## The problem
Word for word, restate the lines of the listing from the one that holds "Task: Open Notifications via bell icon" through the very last line, and nothing more.

## Exercise inputs
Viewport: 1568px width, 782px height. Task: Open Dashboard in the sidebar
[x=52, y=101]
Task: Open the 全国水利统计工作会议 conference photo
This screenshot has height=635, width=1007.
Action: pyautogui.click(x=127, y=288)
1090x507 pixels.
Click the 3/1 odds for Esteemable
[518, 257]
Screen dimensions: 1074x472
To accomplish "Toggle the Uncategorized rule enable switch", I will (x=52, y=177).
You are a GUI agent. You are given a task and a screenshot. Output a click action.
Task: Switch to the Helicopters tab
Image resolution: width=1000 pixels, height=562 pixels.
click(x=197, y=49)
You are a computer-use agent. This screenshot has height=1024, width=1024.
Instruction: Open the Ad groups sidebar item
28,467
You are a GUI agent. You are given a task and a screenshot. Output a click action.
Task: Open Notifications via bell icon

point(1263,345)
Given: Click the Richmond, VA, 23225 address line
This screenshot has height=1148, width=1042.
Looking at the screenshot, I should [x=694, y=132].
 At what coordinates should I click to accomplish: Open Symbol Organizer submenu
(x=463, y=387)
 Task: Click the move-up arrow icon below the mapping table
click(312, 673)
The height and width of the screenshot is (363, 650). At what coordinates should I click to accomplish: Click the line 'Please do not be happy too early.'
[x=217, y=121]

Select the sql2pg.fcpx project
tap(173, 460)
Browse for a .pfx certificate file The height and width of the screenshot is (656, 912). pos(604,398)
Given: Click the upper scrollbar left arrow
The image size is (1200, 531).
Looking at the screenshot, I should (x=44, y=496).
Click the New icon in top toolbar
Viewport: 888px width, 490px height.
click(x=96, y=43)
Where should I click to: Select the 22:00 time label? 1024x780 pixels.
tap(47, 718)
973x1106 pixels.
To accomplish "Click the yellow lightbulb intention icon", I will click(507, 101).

## Task response
Task: Open Notifications via bell icon

point(1263,345)
Given: Click the Richmond, VA, 23225 address line
This screenshot has height=1148, width=1042.
Looking at the screenshot, I should [x=694, y=132].
 At what coordinates should I click to accomplish: Open Symbol Organizer submenu
(x=463, y=387)
 Task: Click the move-up arrow icon below the mapping table
click(312, 673)
The height and width of the screenshot is (363, 650). At what coordinates should I click to accomplish: Click the line 'Please do not be happy too early.'
[x=217, y=121]

Select the sql2pg.fcpx project
tap(173, 460)
Browse for a .pfx certificate file The height and width of the screenshot is (656, 912). pos(604,398)
Given: Click the upper scrollbar left arrow
The image size is (1200, 531).
Looking at the screenshot, I should (x=44, y=496).
Click the New icon in top toolbar
Viewport: 888px width, 490px height.
click(x=96, y=43)
Where should I click to: Select the 22:00 time label? 1024x780 pixels.
tap(47, 718)
973x1106 pixels.
To accomplish "Click the yellow lightbulb intention icon", I will click(507, 101).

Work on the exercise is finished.